Collected data entries:
────────────────────

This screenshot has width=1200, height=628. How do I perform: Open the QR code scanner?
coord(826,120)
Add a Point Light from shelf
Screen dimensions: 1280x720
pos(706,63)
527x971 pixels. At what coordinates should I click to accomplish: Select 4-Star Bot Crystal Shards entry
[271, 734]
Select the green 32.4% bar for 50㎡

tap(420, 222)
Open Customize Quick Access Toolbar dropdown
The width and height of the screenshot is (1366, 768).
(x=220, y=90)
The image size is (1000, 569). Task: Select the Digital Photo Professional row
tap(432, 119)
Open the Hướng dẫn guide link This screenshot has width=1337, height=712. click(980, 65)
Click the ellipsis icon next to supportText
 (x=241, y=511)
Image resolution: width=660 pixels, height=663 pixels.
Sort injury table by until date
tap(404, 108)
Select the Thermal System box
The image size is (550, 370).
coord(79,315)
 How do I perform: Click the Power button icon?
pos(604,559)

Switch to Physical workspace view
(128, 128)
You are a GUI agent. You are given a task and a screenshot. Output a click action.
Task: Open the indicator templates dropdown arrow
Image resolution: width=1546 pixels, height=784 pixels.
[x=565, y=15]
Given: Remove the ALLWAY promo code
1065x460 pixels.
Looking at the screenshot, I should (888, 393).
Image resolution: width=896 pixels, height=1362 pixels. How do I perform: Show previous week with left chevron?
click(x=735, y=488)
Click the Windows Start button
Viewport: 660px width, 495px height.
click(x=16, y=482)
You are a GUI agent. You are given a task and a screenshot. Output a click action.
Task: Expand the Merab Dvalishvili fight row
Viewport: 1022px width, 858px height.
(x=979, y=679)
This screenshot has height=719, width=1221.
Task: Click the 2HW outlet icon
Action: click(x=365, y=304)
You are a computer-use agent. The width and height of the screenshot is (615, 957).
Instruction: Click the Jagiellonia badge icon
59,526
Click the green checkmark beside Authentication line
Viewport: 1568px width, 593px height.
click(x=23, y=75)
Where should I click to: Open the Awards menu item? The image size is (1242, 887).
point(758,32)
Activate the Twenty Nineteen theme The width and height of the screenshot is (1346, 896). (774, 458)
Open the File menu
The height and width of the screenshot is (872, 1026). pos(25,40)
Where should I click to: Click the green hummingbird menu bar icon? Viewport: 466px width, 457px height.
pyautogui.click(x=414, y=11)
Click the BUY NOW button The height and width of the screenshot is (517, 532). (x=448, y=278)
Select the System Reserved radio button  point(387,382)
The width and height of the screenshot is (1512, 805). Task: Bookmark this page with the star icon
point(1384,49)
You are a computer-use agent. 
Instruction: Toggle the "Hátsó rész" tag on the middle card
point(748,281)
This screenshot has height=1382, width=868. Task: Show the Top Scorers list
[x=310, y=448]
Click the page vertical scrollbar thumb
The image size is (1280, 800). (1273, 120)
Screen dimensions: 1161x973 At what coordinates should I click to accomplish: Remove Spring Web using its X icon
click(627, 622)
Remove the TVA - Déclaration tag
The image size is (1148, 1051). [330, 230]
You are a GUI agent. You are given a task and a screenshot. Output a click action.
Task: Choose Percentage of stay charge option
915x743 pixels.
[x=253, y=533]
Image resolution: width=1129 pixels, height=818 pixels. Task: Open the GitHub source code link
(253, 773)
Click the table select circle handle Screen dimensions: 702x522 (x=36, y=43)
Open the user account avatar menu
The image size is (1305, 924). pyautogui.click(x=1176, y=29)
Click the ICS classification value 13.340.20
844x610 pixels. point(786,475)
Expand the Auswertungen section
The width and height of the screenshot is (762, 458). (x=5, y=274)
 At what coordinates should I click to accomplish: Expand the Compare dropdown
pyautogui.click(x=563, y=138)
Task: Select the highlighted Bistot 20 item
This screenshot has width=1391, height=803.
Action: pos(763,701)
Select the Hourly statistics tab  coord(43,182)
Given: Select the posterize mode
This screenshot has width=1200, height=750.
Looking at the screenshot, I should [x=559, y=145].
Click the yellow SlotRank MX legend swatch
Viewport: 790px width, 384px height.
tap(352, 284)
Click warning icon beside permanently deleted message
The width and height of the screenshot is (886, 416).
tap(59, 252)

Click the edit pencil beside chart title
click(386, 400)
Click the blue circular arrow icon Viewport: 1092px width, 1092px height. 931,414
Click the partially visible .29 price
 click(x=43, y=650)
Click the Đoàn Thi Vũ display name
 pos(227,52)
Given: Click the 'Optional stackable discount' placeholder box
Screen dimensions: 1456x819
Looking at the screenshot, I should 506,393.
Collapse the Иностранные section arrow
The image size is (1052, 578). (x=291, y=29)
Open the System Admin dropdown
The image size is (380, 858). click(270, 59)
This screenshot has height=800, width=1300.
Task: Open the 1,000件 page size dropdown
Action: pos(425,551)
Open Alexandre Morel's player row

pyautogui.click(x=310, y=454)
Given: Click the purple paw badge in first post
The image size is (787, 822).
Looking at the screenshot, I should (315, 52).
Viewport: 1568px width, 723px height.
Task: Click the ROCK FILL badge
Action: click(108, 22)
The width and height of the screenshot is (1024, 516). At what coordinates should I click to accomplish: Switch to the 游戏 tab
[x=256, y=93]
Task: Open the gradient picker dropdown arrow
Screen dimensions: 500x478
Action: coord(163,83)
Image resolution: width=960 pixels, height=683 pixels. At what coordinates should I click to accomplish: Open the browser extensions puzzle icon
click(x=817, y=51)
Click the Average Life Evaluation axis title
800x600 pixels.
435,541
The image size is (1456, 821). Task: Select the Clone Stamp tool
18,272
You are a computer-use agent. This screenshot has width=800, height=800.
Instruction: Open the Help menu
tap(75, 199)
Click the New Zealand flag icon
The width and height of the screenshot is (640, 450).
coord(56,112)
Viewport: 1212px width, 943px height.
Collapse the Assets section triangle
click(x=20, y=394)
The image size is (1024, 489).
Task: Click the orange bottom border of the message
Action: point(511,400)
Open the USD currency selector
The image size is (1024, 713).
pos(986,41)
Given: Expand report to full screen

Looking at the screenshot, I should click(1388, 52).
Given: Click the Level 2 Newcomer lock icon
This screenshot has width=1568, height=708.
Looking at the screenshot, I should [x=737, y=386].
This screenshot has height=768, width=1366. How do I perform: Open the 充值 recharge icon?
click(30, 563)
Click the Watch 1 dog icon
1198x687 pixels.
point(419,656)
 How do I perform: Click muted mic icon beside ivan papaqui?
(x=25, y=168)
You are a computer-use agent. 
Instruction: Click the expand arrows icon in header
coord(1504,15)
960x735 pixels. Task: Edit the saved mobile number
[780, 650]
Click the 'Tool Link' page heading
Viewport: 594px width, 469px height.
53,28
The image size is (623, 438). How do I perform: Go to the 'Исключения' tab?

────────────────────

**TASK TO COMPLETE**
Transcribe the entries above word for word, from the first line through the line containing "Image resolution: width=660", and nothing else.

**RESPONSE AREA**
This screenshot has width=1200, height=628. How do I perform: Open the QR code scanner?
coord(826,120)
Add a Point Light from shelf
Screen dimensions: 1280x720
pos(706,63)
527x971 pixels. At what coordinates should I click to accomplish: Select 4-Star Bot Crystal Shards entry
[271, 734]
Select the green 32.4% bar for 50㎡

tap(420, 222)
Open Customize Quick Access Toolbar dropdown
The width and height of the screenshot is (1366, 768).
(x=220, y=90)
The image size is (1000, 569). Task: Select the Digital Photo Professional row
tap(432, 119)
Open the Hướng dẫn guide link This screenshot has width=1337, height=712. click(980, 65)
Click the ellipsis icon next to supportText
 (x=241, y=511)
Image resolution: width=660 pixels, height=663 pixels.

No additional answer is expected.